> _Excerpted passage_
----

After 18 years of war, thousands of lives lost, and hundreds of billions of dollars squandered, the United States accomplished precisely nothing.

Afghanistan has been back in the news lately, but most commentators are missing the big picture. In recent weeks there has been a raft of articles suggesting the United States and the Taliban were nearing a peace deal that would enable the United States to withdraw most, if not all, of its forces there. These rumors prompted immediate warnings from skeptics such as retired Gen. David Petraeus, who failed to win the war on his watch but wants his successors to keep trying, and assorted other hawks who want America’s longest war to continue and still think victory is achievable.

Next up was U.S. President Donald Trump. Eager for another high-profile photo-op, the narcissist-in-chief came up with a scheme to invite Taliban leaders to Camp David and crown the peace deal there. According to some reports, Trump eventually got persuaded to drop this ill-conceived idea, but this latest sign of a White House in disarray may have contributed to the decision to fire National Security Advisor John Bolton earlier this week.

In fact, all this recent juicy hoopla is missing the big picture. We can palaver about peace terms, residual forces, the implications for the upcoming Afghan elections, et cetera, as long as we want, but the cold, hard reality is that the United States lost the war in Afghanistan. All we are debating—whether in talks with the Taliban or in op-ed pages back home—is the size and shape of the fig leaf designed to conceal a major strategic failure, after 18 years of war, thousands of lives lost, and hundreds of billions of dollars squandered.

To be clear, the Afghan debacle is not, strictly speaking, a military defeat. The Taliban never vanquished the U.S. military in a large-scale clash of arms, or caused its forces there to collapse. Instead, it is a defeat in the Clausewitzian sense—18 years of war and “nation building” did not produce the political aims that U.S. leaders (both Republicans and Democrats) had set for themselves. The reason is fairly simple: Afghanistan’s fate was never going to be determined by foreigners coming from 7,000 miles away.

----

> _Dataset extract_
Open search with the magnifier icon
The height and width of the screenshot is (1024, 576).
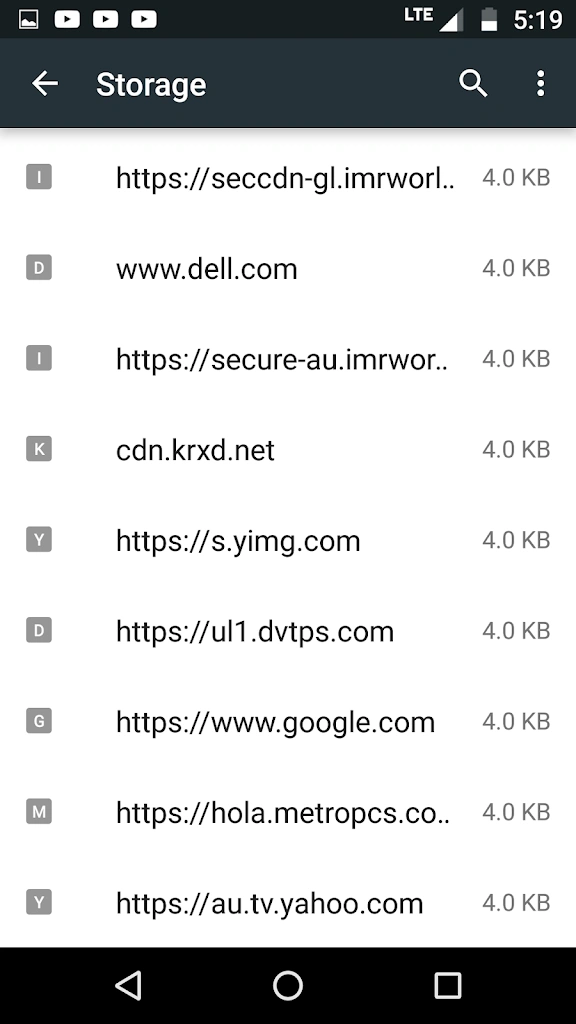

----

> _What is asked_
**A)** Please list every person the Afghanistan excerpt names with both a first and last name.
**B)** Reproduce word for word the part of the Afghanistan excerpt starting at "To be clear, the" and ending at "7,000 miles away.".
The listing is separate material, apart from the Afghanistan excerpt.

> _Exercise results_
**A)** David Petraeus, Donald Trump, John Bolton

**B)**
To be clear, the Afghan debacle is not, strictly speaking, a military defeat. The Taliban never vanquished the U.S. military in a large-scale clash of arms, or caused its forces there to collapse. Instead, it is a defeat in the Clausewitzian sense—18 years of war and “nation building” did not produce the political aims that U.S. leaders (both Republicans and Democrats) had set for themselves. The reason is fairly simple: Afghanistan’s fate was never going to be determined by foreigners coming from 7,000 miles away.